Setting aside that “separate but equal” is a terrible roadmap for any idea involving someone’s civil rights, this plan misunderstands what it means for many folks to be transgender.

Some people in the LGBTQ community identify as a separate gender; you may have heard of folks who identify as “gender nonconforming,” “genderqueer,” or other identities that fall outside the traditional spectrum of male or female. For these communities, the male/female, man/woman dichotomy doesn’t fit them.

But there’s no one trans narrative, and many people under the “trans umbrella” don’t fall into this part of the gender spectrum. For them identity can be certain: As trans advocate and television host Janet Mock has spoken about at length, even with her native Hawaiian culture being accepting of a “third gender” she was always certain of her identity as a woman.  

“When I look back at my childhood, I often say I always knew I was a girl, since the age of three or four; ever since I started cataloguing memories,” said Mock in her memoir “Redefining Realness.” “No one, not my mother, my grandmother, my father, or my siblings, gave me any reason to believe I was anything other than parents’ first-born son, my father’s namesake. But it was my first conviction, the first thing I grew certain of as a young person when I say I always knew I was a girl with such certainty.”  

Carson’s comments, though seemingly keeping in line with the “gender neutral” bathroom option that many universities and employers are providing trans men and women, are wildly off-base when considering the whole scope of the trans community. As Mock has said many times, she has not and does not identify as any sort of “third gender.” She is a woman. And if she’s a woman, why can’t she use the women’s restroom? And why would anyone think to put her in the same bathroom as someone who (may have been classified as female at birth but) identifies as a man?

The justification for barring transgender people from using their bathroom of choice has long been the threat of “public safety,” with many bills that bar transgender people on the basis of genitalia claiming to be preventative against “sexual predators” who would otherwise take advantage of a loophole, be they cisgender (people whose gender identity aligns with the one assigned at birth) or transgender. The thing is, the idea of such violence happening is not only slim it’s nonexistent. There has never been a case of voyeurism occurring in states with legal protections for trans people. As The Advocate noted earlier this year, “There has never been a verifiable reported instance of a trans person harassing a cisgender person, nor have there been any confirmed reports of male predators ‘pretending’ to be transgender to gain access to women’s spaces and commit crimes against them.”

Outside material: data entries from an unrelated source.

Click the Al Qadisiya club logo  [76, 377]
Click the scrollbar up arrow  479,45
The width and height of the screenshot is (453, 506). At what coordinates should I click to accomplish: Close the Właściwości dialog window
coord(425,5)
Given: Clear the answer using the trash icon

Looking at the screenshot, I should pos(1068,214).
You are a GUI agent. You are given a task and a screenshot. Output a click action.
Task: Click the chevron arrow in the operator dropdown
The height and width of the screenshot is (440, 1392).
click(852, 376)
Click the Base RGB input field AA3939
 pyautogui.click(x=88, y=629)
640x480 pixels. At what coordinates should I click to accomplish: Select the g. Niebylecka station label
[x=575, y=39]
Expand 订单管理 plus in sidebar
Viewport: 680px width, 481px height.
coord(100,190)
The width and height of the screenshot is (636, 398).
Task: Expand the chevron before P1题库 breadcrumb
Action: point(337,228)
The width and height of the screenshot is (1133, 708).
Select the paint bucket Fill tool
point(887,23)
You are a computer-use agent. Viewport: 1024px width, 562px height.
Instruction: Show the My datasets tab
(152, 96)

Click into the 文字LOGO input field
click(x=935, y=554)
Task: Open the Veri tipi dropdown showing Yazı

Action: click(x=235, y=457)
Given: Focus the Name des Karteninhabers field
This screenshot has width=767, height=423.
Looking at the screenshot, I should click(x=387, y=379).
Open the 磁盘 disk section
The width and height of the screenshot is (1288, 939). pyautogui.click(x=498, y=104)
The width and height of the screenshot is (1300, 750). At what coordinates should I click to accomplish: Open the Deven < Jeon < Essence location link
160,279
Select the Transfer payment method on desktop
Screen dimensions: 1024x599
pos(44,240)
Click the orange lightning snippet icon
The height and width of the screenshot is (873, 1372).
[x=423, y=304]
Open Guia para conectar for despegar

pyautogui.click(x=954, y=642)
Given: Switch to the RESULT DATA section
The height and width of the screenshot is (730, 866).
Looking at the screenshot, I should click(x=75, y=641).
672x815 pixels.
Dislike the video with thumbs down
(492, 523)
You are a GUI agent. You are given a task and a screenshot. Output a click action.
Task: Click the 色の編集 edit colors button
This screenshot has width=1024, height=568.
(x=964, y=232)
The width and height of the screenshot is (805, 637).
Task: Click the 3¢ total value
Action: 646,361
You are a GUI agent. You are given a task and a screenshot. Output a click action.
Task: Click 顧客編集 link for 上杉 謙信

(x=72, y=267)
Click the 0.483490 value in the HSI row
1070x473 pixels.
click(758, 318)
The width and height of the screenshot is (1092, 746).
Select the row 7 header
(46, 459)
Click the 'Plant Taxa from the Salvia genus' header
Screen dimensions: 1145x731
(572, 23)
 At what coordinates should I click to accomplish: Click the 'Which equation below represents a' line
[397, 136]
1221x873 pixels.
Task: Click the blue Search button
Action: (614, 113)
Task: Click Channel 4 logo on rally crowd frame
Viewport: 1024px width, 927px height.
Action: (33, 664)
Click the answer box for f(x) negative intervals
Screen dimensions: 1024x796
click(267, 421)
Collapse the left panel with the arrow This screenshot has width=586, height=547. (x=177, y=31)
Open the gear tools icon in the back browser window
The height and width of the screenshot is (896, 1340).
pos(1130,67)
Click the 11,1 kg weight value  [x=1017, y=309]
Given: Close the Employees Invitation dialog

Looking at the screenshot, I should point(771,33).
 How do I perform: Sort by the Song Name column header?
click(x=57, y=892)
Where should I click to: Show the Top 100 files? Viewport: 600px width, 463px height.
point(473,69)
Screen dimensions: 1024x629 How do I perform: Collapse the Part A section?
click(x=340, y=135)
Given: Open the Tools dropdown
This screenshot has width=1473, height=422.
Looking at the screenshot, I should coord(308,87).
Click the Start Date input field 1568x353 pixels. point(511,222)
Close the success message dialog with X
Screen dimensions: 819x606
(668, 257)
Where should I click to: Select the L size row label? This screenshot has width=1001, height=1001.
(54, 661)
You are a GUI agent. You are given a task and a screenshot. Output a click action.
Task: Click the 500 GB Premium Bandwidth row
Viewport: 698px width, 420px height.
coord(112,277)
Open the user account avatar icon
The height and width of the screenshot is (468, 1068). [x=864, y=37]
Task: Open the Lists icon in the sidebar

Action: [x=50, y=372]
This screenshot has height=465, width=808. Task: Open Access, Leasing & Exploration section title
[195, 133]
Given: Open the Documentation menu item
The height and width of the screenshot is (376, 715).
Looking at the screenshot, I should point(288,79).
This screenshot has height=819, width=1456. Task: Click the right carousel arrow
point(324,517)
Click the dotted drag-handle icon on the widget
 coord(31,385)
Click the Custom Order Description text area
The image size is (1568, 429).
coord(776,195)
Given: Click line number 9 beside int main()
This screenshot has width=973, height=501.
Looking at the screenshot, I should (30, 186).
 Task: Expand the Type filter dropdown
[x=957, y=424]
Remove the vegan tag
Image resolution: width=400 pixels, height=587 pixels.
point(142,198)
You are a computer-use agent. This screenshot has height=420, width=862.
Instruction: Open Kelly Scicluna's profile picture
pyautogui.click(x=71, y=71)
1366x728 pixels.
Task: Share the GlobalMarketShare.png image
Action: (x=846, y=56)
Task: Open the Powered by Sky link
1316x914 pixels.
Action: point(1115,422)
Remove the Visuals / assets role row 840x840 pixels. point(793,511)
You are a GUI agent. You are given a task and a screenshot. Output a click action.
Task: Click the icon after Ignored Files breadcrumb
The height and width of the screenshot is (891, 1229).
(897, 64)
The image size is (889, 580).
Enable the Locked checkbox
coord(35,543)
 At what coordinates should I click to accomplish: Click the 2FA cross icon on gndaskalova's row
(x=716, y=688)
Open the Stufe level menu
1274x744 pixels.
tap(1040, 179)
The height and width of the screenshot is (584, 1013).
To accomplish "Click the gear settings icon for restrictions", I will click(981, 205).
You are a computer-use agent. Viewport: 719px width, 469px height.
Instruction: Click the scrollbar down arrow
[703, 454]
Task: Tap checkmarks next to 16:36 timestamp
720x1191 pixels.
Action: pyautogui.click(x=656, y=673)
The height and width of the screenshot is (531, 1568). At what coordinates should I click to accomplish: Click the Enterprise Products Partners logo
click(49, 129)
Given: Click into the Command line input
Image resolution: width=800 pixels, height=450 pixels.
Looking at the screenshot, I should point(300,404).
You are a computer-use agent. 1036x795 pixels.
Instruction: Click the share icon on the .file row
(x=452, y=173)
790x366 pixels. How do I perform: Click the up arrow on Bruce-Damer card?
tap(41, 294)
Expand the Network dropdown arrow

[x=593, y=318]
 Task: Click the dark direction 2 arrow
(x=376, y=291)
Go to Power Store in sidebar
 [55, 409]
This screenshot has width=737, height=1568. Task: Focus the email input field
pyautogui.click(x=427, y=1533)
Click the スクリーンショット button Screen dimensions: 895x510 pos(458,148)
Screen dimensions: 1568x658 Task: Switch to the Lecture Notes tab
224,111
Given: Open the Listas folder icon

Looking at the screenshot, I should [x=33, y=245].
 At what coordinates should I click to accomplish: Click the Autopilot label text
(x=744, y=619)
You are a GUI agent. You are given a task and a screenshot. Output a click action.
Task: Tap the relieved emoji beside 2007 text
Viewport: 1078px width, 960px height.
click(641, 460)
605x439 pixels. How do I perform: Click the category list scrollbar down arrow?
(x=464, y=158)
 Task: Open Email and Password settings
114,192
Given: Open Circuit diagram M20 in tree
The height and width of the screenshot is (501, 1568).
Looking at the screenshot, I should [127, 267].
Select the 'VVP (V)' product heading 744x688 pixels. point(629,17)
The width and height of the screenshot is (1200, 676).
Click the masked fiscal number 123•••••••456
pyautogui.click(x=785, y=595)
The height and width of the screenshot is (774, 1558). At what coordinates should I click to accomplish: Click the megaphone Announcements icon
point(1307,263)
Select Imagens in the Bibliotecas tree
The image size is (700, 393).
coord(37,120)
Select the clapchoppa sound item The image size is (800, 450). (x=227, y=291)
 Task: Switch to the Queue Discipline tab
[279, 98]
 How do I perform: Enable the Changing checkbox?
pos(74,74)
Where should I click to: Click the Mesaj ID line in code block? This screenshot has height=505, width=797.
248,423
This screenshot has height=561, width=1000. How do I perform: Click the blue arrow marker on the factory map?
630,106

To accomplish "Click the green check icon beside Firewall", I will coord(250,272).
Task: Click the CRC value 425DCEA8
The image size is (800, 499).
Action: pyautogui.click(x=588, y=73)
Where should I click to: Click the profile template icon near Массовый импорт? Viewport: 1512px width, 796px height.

So while it’s never been the case that trans people perpetrate violence when permitted to use their chosen restroom, there is, sadly, plenty of evidence to support the notion that trans men and women are in danger when they do—which is just one reason the misleading campaign against Houston’s Equal Rights Ordinance (HERO) was so disappointing. Despite what HERO-detractors would argue, the protections would not allow “men in the women’s room.” It would allow women—cis or trans—to use the bathroom that makes them comfortable, while also providing much-needed protection for them.

Carson hasn’t exactly shown a track-record of looking out for trans civil rights, but whatever attempt this was at a compromise is little more than a flush.